EXERCISE DESCRIPTION
Render the items below as a JSON array of strings, one string per line, with blank lines omitted.

INPUT MATERIAL
** START **
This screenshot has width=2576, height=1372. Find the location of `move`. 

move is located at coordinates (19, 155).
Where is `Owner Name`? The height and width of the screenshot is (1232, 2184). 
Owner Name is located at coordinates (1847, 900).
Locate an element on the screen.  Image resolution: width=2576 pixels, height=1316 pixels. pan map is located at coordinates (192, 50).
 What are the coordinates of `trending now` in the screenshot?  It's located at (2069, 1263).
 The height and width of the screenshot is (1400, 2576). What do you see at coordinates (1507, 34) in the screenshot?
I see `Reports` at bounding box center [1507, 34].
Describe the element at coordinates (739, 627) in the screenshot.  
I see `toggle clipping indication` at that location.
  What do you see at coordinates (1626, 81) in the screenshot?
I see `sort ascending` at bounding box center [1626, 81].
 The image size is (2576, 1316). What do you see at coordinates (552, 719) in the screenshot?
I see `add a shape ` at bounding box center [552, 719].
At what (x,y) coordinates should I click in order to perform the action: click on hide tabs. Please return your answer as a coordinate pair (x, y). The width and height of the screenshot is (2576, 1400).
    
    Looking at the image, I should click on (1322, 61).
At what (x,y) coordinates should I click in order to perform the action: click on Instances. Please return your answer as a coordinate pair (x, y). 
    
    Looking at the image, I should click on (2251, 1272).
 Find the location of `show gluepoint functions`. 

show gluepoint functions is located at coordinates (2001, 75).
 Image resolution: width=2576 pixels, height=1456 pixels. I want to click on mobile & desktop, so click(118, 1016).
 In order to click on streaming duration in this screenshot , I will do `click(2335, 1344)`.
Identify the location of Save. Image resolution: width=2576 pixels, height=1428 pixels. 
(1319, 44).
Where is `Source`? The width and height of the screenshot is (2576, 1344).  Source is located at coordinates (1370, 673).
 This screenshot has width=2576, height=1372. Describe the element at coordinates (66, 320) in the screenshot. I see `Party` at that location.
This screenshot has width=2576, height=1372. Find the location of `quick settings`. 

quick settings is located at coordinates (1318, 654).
** END **
RESPONSE TO THE EXERCISE
[
  "This screenshot has width=2576, height=1372. Find the location of `move`. ",
  "move is located at coordinates (19, 155).",
  "Where is `Owner Name`? The height and width of the screenshot is (1232, 2184). ",
  "Owner Name is located at coordinates (1847, 900).",
  "Locate an element on the screen.  Image resolution: width=2576 pixels, height=1316 pixels. pan map is located at coordinates (192, 50).",
  " What are the coordinates of `trending now` in the screenshot?  It's located at (2069, 1263).",
  " The height and width of the screenshot is (1400, 2576). What do you see at coordinates (1507, 34) in the screenshot?",
  "I see `Reports` at bounding box center [1507, 34].",
  "Describe the element at coordinates (739, 627) in the screenshot.  ",
  "I see `toggle clipping indication` at that location.",
  "  What do you see at coordinates (1626, 81) in the screenshot?",
  "I see `sort ascending` at bounding box center [1626, 81].",
  " The image size is (2576, 1316). What do you see at coordinates (552, 719) in the screenshot?",
  "I see `add a shape ` at bounding box center [552, 719].",
  "At what (x,y) coordinates should I click in order to perform the action: click on hide tabs. Please return your answer as a coordinate pair (x, y). The width and height of the screenshot is (2576, 1400).",
  "    Looking at the image, I should click on (1322, 61).",
  "At what (x,y) coordinates should I click in order to perform the action: click on Instances. Please return your answer as a coordinate pair (x, y). ",
  "    Looking at the image, I should click on (2251, 1272).",
  " Find the location of `show gluepoint functions`. ",
  "show gluepoint functions is located at coordinates (2001, 75).",
  " Image resolution: width=2576 pixels, height=1456 pixels. I want to click on mobile & desktop, so click(118, 1016).",
  " In order to click on streaming duration in this screenshot , I will do `click(2335, 1344)`.",
  "Identify the location of Save. Image resolution: width=2576 pixels, height=1428 pixels. ",
  "(1319, 44).",
  "Where is `Source`? The width and height of the screenshot is (2576, 1344).  Source is located at coordinates (1370, 673).",
  " This screenshot has width=2576, height=1372. Describe the element at coordinates (66, 320) in the screenshot. I see `Party` at that location.",
  "This screenshot has width=2576, height=1372. Find the location of `quick settings`. ",
  "quick settings is located at coordinates (1318, 654)."
]